We found that this new approach worked: 57% of users were able to find all the necessary information to apply for a postgraduate course using the new site layout, compared to only 14% who could do the same on the existing site. These tests provided valuable insights into how users interact with the website and highlighted areas for improvement.

How we tested

To see how well users could find postgraduate information on our website, we set up two tasks: one with the current website design and another with a version that had separate sections for undergraduate and postgraduate content. We asked participants to speak out loud about their actions and thoughts as they navigated the website, noting which pages they visited, how they got there, and any difficulties they encountered.

We chose a group of seven users based on research by Turner, Lewis, and Nielsen, which shows that this sample size was enough to identify 90% of the scenario’s usability problems that happen at least 30% of the time. Although most were undergraduates, we also included postgraduate students and others not currently enrolled at the University. Those studying at the University were enrolled in a range of science and arts based University courses. How often they used the University website varied from no time at all, to more than two hours a week.

What we found

We gained a lot of useful insights into how users move through the site and the problems they encounter when looking for information.

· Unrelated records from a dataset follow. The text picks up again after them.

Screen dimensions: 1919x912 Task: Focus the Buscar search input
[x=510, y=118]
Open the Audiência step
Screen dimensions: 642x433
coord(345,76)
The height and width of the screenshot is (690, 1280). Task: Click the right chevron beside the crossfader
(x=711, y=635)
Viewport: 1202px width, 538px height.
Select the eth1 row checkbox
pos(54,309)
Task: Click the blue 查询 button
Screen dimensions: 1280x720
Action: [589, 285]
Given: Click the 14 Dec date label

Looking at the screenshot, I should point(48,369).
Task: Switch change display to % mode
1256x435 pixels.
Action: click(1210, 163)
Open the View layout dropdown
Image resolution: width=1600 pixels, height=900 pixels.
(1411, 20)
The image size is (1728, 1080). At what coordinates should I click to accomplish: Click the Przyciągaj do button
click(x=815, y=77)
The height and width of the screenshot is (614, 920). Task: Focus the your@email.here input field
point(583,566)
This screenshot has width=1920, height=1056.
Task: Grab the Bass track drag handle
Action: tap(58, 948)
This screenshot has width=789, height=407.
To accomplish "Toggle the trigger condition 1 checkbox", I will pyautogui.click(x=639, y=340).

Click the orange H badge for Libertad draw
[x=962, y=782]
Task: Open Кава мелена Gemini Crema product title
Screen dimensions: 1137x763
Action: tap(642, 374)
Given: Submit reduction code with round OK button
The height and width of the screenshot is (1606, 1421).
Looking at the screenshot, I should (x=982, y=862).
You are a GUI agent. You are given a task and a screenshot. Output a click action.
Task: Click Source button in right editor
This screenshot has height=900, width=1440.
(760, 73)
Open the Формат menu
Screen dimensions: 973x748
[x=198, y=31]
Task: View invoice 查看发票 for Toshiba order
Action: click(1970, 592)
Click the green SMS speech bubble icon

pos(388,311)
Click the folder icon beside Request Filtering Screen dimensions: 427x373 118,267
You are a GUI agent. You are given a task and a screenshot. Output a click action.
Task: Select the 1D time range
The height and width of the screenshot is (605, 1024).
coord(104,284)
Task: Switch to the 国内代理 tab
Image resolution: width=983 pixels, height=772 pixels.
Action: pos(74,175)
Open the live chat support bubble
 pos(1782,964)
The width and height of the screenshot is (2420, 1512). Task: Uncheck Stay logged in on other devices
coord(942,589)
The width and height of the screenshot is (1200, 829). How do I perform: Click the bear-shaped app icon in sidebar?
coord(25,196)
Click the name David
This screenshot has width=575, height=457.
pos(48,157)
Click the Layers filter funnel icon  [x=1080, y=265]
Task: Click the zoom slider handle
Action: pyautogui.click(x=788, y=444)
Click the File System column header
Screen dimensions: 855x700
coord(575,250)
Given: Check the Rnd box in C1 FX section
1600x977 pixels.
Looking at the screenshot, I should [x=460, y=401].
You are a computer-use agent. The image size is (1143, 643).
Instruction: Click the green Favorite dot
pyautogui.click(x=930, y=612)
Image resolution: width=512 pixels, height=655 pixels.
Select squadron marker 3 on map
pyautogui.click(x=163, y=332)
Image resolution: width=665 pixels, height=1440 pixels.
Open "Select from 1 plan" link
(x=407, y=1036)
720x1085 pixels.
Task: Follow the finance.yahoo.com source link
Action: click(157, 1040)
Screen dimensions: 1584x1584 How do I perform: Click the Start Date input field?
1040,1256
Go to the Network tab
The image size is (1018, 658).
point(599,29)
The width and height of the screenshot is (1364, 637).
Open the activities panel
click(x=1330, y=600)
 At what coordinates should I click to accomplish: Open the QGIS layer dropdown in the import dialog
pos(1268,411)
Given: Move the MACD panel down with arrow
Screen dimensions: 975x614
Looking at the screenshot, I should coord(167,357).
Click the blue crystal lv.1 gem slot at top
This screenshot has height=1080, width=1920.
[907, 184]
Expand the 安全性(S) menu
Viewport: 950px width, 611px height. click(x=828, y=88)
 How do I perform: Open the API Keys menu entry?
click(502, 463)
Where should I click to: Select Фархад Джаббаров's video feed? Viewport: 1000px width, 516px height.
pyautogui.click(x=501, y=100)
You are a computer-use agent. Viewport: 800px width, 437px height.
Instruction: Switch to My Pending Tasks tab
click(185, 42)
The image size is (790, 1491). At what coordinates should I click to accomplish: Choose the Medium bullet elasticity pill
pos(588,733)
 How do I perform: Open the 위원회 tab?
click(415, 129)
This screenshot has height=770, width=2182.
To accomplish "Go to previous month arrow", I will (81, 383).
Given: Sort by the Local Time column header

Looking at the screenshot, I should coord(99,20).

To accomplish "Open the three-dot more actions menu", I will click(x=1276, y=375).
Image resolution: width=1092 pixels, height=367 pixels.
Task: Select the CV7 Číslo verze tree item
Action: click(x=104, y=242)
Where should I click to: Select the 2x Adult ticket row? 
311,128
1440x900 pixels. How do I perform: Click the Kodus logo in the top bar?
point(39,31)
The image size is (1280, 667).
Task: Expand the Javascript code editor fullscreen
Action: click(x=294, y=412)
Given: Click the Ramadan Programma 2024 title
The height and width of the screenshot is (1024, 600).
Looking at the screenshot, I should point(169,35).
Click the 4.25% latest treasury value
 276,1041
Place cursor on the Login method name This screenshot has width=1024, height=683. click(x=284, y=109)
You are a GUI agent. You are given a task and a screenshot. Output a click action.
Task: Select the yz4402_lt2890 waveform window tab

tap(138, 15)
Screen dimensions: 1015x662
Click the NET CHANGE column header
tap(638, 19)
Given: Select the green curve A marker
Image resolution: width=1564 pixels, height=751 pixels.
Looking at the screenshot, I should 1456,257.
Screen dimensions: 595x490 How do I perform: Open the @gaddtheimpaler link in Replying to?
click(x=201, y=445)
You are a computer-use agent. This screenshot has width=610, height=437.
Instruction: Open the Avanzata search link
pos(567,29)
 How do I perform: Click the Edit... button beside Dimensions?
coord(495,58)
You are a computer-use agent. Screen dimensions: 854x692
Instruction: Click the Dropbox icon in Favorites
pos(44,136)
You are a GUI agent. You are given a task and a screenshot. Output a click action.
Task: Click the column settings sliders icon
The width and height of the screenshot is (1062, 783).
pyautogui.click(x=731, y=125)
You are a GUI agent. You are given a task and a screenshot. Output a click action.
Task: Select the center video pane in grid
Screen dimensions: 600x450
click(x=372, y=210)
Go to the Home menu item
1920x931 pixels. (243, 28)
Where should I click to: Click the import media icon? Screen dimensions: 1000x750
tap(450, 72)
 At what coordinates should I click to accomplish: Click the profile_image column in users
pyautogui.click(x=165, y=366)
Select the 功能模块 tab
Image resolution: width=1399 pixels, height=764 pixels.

Some of the major themes that emerged were:

  • Search preference: Users prefer to use Google or the website’s search feature to browse through menus. They find it easier and faster – there was a general sense of frustration at how many pages they needed to click through when not using search.
  • Navigational challenges: Users are confused by the website’s mix of old and new designs, which disorients them and makes them doubt the accuracy of the information. The desktop version of the site also has layout issues which make it difficult for users to navigate content.
  • Terminology clarity: Many users are not familiar with University terms like ‘foundation’ or ‘supported pathways’. This shows a need for simple, jargon-free language on the site, especially for prospective students.
  • Search functionality: Despite preferring search, users find the site search interface to be difficult to use and the results it returns overwhelming.
  • Content concerns: Users feel some of the content they encounter is too promotional, text-heavy, or vague to be helpful. They want streamlined, detailed answers without having to read too much to find them.
  • Social media: Users feel that platforms like TikTok offer a more genuine look at University life. They prefer using these social media sites over the University’s website to learn about student experience.

Potential next steps

  • Search functionality: Users prefer search. Improving our site search for a more streamlined user experience will help users get the information they need from our website.
  • User-friendly terminology: Using clear and simple language on the website will help to ensure that everyone has access to the information they need for programmes like widening access and participation.
  • Simplify content: Avoid overwhelming users by reducing the amount of text in our content and combining important information into fewer pages with clear, brief summaries.
  • Course information: Streamline the content on course pages by focusing on the details users need most, such as assessment methods, reading lists, and sample timetables.
  • Social media presence: Connect with users on social media platforms that they are already using, like TikTok or YouTube. Sharing ‘day in the life’ videos and hosting live question and answer sessions could bridge the gap between the website’s information-driven approach and the authentic, experience-focussed content users prefer.


Overall, our user testing highlighted the benefits of organising content into separate sections for undergraduate and postgraduate studies.

We also found meaningful insights about how users interact with the University website as a whole. We’re excited to put these insights into action, making the website a more accessible and user-friendly experience for everyone.